-------- Records for this task --------

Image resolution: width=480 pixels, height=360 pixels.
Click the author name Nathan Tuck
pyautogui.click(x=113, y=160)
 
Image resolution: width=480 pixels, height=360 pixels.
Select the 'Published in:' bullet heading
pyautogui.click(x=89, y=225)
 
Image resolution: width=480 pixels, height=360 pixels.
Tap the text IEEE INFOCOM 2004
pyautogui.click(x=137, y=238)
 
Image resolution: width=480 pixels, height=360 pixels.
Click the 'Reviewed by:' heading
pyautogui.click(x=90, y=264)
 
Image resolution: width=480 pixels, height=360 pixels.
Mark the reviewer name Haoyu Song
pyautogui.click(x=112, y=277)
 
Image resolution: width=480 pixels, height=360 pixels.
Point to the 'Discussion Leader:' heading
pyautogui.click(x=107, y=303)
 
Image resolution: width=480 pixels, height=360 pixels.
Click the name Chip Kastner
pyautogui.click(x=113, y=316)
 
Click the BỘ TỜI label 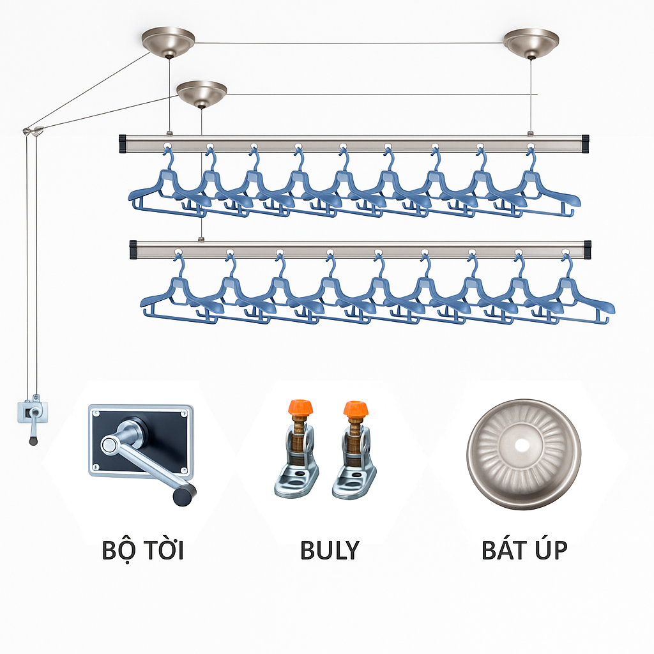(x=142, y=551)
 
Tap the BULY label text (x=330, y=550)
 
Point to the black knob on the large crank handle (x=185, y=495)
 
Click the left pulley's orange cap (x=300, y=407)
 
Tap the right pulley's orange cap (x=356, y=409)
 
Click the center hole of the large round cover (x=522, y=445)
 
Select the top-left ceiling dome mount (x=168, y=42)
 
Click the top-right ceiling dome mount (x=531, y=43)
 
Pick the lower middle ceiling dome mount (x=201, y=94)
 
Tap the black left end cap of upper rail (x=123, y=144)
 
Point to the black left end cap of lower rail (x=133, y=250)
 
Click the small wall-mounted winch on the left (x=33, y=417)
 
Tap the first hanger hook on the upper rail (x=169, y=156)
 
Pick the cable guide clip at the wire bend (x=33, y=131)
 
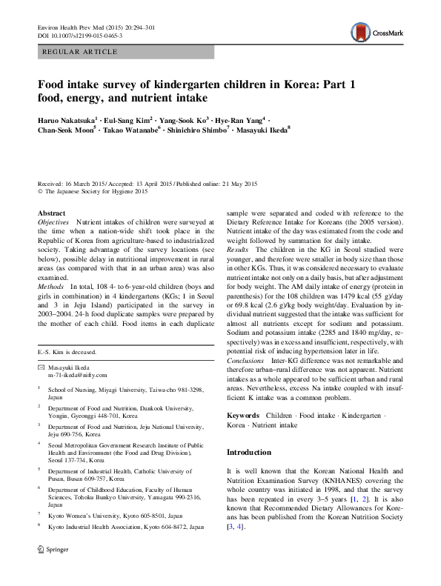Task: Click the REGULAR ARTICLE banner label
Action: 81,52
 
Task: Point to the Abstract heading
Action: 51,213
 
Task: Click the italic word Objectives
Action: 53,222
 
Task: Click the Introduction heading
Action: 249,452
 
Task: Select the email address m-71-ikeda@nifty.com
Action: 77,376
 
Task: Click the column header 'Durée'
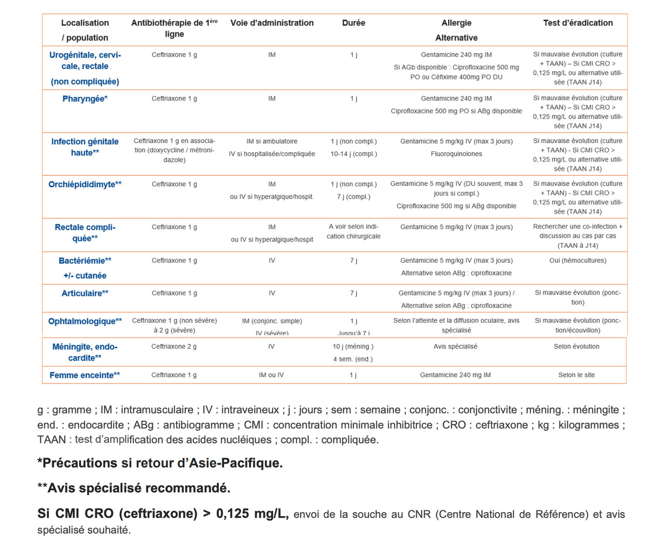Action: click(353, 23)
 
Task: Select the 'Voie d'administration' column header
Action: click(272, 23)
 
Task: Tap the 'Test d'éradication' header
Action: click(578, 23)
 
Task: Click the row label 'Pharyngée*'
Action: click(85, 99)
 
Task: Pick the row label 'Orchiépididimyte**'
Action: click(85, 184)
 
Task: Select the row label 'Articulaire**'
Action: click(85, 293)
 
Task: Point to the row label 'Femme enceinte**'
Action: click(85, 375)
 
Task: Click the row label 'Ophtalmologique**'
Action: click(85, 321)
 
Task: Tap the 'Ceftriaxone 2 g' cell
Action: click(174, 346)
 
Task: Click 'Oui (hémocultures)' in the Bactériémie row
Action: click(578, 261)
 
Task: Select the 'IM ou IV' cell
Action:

--------

# What the task requires
How many lines in the rows above contain the string "header"? Match case exactly, and reply with the number alone.

# Output for this exercise
3